(Stored data entries)
────────────────

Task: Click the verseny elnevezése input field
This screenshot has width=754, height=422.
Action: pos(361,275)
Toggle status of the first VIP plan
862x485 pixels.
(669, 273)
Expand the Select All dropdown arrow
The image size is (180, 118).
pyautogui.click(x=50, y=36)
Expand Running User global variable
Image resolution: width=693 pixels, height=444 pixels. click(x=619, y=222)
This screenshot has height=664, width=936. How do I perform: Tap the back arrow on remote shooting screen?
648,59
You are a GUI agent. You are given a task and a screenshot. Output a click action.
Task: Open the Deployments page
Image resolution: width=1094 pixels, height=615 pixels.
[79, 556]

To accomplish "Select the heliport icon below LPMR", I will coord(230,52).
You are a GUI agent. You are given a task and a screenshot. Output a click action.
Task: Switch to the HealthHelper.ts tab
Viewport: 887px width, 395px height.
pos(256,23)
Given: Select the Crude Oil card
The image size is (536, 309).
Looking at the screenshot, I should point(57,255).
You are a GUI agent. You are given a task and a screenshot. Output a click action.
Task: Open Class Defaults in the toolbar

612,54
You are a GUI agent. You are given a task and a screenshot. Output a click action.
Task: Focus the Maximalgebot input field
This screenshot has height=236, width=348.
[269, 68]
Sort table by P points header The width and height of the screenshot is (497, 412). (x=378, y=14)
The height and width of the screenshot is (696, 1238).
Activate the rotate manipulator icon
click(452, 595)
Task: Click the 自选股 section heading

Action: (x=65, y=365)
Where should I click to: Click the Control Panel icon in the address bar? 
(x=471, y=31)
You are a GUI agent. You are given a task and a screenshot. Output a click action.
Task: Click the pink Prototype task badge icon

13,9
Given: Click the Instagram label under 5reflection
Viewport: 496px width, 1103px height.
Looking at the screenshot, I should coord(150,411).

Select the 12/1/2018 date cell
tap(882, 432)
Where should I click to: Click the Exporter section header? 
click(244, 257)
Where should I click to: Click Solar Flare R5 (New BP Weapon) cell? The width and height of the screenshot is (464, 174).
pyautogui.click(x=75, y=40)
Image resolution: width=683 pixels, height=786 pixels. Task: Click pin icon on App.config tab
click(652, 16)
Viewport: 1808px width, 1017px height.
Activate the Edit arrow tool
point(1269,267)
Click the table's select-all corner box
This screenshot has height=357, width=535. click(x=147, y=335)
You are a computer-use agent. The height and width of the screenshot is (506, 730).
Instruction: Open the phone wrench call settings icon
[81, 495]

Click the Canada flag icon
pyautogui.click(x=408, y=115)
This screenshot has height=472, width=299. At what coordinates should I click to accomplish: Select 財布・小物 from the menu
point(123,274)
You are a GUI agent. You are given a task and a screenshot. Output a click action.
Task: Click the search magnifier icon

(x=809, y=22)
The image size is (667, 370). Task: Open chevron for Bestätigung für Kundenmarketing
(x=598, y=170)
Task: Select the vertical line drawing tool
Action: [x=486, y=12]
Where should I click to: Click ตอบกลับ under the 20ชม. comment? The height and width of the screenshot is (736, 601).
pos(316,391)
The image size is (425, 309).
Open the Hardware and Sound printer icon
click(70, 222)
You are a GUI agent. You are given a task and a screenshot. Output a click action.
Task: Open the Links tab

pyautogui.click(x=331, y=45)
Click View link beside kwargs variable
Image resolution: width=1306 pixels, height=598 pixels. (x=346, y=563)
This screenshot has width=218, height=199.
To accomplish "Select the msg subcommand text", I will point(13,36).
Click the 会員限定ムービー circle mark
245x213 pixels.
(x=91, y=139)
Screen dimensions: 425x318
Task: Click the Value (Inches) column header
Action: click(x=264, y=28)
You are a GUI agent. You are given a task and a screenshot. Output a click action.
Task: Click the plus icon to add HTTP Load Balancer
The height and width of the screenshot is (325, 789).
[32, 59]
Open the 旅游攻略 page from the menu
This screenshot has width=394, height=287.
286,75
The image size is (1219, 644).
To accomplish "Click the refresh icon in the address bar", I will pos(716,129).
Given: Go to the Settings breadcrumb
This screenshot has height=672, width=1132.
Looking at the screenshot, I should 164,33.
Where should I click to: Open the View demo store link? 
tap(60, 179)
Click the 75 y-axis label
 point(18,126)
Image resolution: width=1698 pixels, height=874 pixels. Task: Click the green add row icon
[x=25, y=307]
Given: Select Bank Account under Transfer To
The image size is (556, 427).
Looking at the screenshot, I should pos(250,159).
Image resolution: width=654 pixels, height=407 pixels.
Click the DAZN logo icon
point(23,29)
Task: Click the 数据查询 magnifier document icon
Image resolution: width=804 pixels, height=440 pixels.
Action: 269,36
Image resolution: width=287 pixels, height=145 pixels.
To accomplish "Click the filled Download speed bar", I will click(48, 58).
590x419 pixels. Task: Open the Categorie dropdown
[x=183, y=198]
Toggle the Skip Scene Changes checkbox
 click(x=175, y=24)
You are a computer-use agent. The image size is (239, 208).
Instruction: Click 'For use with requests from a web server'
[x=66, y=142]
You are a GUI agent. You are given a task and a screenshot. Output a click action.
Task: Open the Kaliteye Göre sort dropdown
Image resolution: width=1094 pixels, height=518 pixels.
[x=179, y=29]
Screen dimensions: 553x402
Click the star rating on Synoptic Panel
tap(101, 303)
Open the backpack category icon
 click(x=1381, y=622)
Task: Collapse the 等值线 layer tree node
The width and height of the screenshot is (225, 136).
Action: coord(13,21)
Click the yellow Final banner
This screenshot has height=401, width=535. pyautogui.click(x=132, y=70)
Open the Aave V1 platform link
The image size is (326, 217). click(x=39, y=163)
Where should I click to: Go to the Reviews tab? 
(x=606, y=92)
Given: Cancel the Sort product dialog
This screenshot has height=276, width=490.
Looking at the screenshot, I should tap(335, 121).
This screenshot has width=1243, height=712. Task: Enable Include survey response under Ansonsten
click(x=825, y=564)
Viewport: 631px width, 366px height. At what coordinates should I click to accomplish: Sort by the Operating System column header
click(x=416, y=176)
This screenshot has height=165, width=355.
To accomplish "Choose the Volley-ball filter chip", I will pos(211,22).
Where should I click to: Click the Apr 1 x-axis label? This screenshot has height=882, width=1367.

────────────────

__What you should do__: Read through the data above. Report each line that has the word "computer".

__Result__:
You are a computer-use agent. The height and width of the screenshot is (506, 730).
You are a computer-use agent. The image size is (239, 208).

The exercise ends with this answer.